ZEB2 regulates the development of CD11c+ atypical B cells

Abstract

AbstractCD11c+ atypical B cells (ABC) are an alternative memory B cell lineage identified both in normal immune responses as well as pathogenic responses in autoimmunity. While it is clear that ABCs have a distinct transcriptional program, the factors that direct this program have not been identified. Here, we generated a human tonsil single-cell RNA-seq dataset and identified candidate transcription factors associated with the ABC population. We selected 8 of these transcription factors for further analysis based on their conserved expression in mouse ABC bulk RNA-seq datasets. Using an optimized CRSPR-Cas9 knockdown method we found that only zinc finger E-box binding homeobox 2 (Zeb2) knock-out impaired ABC formation. To assess the role of Zeb2 in ABC formation in vivo we used Zeb2fl/fl mice crossed to a CD23Cre line.
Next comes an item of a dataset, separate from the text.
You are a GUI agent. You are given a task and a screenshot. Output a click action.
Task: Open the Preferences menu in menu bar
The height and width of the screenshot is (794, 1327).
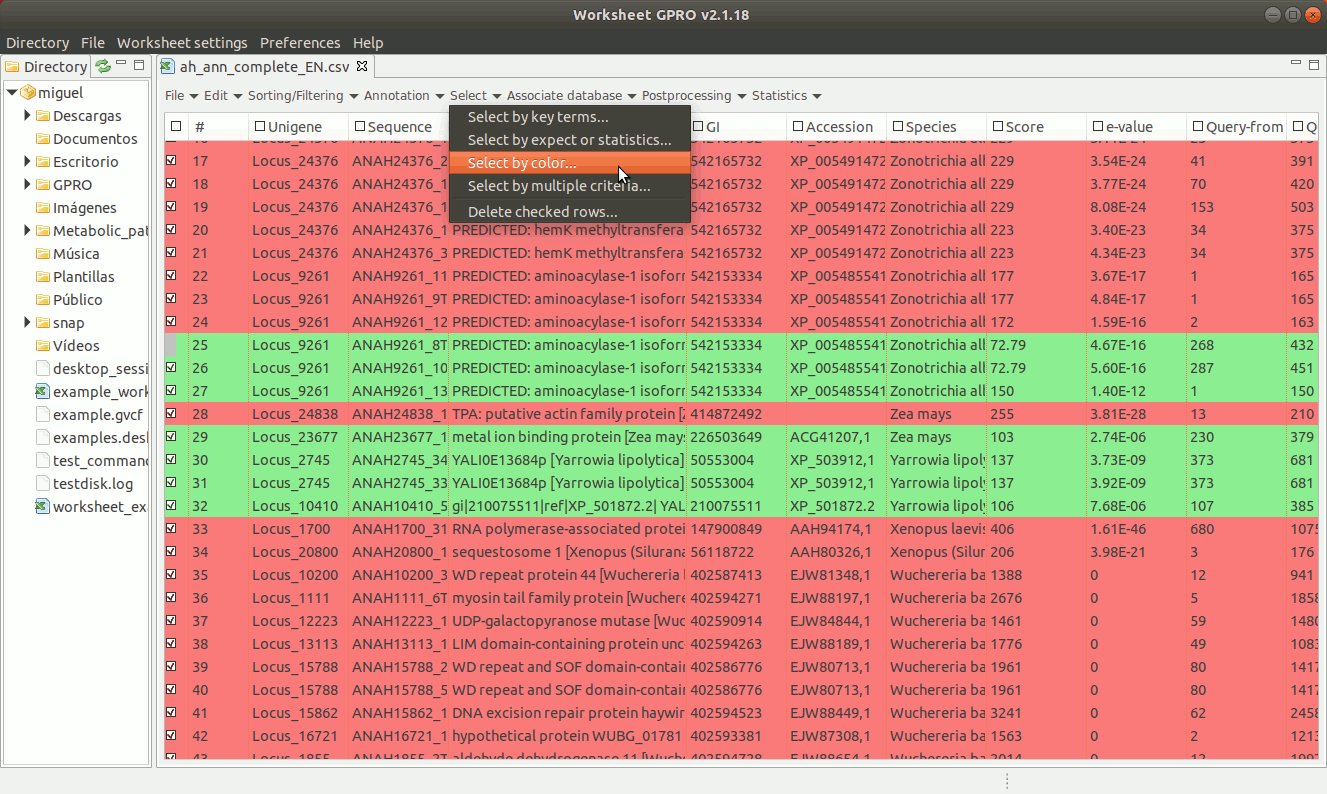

Germinal center and plasma cell responses in these mice after Plasmodium sporozoite immunization were largely unaltered but we observed a specific defect in ABC formation. We further determined that ZEB2 haploinsufficient Mowat Wilson syndrome patients also have decreased circulating ABCs in the blood, supporting a role for this transcription factor in humans as well as mice. In sum, we identified Zeb2 as a key TF governing the formation of ABCs.